**What to work on**.
Substitute "Determine the position of" for "Identify the location of" in every line of the listing below and reproduce everything else unchanged.

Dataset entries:
== == ==
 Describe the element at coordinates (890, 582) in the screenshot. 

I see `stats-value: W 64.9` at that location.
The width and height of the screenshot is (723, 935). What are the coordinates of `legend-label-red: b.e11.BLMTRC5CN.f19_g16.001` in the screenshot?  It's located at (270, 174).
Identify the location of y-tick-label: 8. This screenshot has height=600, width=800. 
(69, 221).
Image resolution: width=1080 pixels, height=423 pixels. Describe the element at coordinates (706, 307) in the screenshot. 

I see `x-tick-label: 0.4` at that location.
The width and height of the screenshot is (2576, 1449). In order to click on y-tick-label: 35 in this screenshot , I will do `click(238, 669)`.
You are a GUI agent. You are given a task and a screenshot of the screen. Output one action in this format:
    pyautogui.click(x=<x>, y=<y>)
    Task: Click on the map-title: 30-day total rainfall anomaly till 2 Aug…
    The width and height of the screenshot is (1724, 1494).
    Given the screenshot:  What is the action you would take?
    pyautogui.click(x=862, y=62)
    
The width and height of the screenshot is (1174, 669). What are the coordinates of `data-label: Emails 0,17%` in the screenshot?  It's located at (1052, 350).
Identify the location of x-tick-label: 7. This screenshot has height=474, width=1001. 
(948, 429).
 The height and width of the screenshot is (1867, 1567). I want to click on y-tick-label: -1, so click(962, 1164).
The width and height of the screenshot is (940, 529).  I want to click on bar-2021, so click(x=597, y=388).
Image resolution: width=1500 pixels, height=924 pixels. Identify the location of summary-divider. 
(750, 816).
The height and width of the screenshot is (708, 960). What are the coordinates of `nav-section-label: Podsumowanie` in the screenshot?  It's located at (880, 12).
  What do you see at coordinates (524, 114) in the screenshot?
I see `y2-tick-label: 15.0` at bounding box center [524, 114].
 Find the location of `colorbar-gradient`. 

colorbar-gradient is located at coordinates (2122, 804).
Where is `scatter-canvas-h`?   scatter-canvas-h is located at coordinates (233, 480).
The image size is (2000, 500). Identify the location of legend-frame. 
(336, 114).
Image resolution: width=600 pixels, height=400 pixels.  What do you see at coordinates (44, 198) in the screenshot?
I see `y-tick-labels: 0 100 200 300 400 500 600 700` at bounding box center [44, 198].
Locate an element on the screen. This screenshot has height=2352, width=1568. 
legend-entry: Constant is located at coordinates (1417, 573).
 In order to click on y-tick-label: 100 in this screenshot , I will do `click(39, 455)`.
== == ==
**Exercise output**.
 Describe the element at coordinates (890, 582) in the screenshot. 

I see `stats-value: W 64.9` at that location.
The width and height of the screenshot is (723, 935). What are the coordinates of `legend-label-red: b.e11.BLMTRC5CN.f19_g16.001` in the screenshot?  It's located at (270, 174).
Determine the position of y-tick-label: 8. This screenshot has height=600, width=800. 
(69, 221).
Image resolution: width=1080 pixels, height=423 pixels. Describe the element at coordinates (706, 307) in the screenshot. 

I see `x-tick-label: 0.4` at that location.
The width and height of the screenshot is (2576, 1449). In order to click on y-tick-label: 35 in this screenshot , I will do `click(238, 669)`.
You are a GUI agent. You are given a task and a screenshot of the screen. Output one action in this format:
    pyautogui.click(x=<x>, y=<y>)
    Task: Click on the map-title: 30-day total rainfall anomaly till 2 Aug…
    The width and height of the screenshot is (1724, 1494).
    Given the screenshot:  What is the action you would take?
    pyautogui.click(x=862, y=62)
    
The width and height of the screenshot is (1174, 669). What are the coordinates of `data-label: Emails 0,17%` in the screenshot?  It's located at (1052, 350).
Determine the position of x-tick-label: 7. This screenshot has height=474, width=1001. 
(948, 429).
 The height and width of the screenshot is (1867, 1567). I want to click on y-tick-label: -1, so click(962, 1164).
The width and height of the screenshot is (940, 529).  I want to click on bar-2021, so click(x=597, y=388).
Image resolution: width=1500 pixels, height=924 pixels. Determine the position of summary-divider. 
(750, 816).
The height and width of the screenshot is (708, 960). What are the coordinates of `nav-section-label: Podsumowanie` in the screenshot?  It's located at (880, 12).
  What do you see at coordinates (524, 114) in the screenshot?
I see `y2-tick-label: 15.0` at bounding box center [524, 114].
 Find the location of `colorbar-gradient`. 

colorbar-gradient is located at coordinates (2122, 804).
Where is `scatter-canvas-h`?   scatter-canvas-h is located at coordinates (233, 480).
The image size is (2000, 500). Determine the position of legend-frame. 
(336, 114).
Image resolution: width=600 pixels, height=400 pixels.  What do you see at coordinates (44, 198) in the screenshot?
I see `y-tick-labels: 0 100 200 300 400 500 600 700` at bounding box center [44, 198].
Locate an element on the screen. This screenshot has height=2352, width=1568. 
legend-entry: Constant is located at coordinates (1417, 573).
 In order to click on y-tick-label: 100 in this screenshot , I will do `click(39, 455)`.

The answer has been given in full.